:: Dataset ::
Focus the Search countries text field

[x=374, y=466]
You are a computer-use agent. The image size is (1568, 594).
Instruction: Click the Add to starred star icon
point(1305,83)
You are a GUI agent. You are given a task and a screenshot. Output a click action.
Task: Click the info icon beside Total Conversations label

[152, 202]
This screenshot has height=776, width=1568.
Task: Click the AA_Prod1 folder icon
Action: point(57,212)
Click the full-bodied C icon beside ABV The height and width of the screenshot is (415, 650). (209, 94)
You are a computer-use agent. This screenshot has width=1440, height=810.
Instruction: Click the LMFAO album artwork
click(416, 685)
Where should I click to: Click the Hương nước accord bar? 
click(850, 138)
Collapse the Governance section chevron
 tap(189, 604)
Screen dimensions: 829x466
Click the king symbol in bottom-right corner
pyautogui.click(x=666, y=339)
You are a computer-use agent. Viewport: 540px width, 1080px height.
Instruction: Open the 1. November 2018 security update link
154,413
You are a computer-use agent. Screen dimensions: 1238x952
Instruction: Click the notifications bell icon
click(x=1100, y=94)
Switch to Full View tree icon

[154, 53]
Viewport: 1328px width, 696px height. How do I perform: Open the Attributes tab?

:: Request ::
Render every line of the listing above as a Markdown table with the columns "Row" and "Line", numbering the rows and omitting blank lines.

:: Solution for this problem ::
| Row | Line |
|---|---|
| 1 | Focus the Search countries text field |
| 2 | [x=374, y=466] |
| 3 | You are a computer-use agent. The image size is (1568, 594). |
| 4 | Instruction: Click the Add to starred star icon |
| 5 | point(1305,83) |
| 6 | You are a GUI agent. You are given a task and a screenshot. Output a click action. |
| 7 | Task: Click the info icon beside Total Conversations label |
| 8 | [152, 202] |
| 9 | This screenshot has height=776, width=1568. |
| 10 | Task: Click the AA_Prod1 folder icon |
| 11 | Action: point(57,212) |
| 12 | Click the full-bodied C icon beside ABV The height and width of the screenshot is (415, 650). (209, 94) |
| 13 | You are a computer-use agent. This screenshot has width=1440, height=810. |
| 14 | Instruction: Click the LMFAO album artwork |
| 15 | click(416, 685) |
| 16 | Where should I click to: Click the Hương nước accord bar?  |
| 17 | click(850, 138) |
| 18 | Collapse the Governance section chevron |
| 19 |  tap(189, 604) |
| 20 | Screen dimensions: 829x466 |
| 21 | Click the king symbol in bottom-right corner |
| 22 | pyautogui.click(x=666, y=339) |
| 23 | You are a computer-use agent. Viewport: 540px width, 1080px height. |
| 24 | Instruction: Open the 1. November 2018 security update link |
| 25 | 154,413 |
| 26 | You are a computer-use agent. Screen dimensions: 1238x952 |
| 27 | Instruction: Click the notifications bell icon |
| 28 | click(x=1100, y=94) |
| 29 | Switch to Full View tree icon |
| 30 | [154, 53] |
| 31 | Viewport: 1328px width, 696px height. How do I perform: Open the Attributes tab? |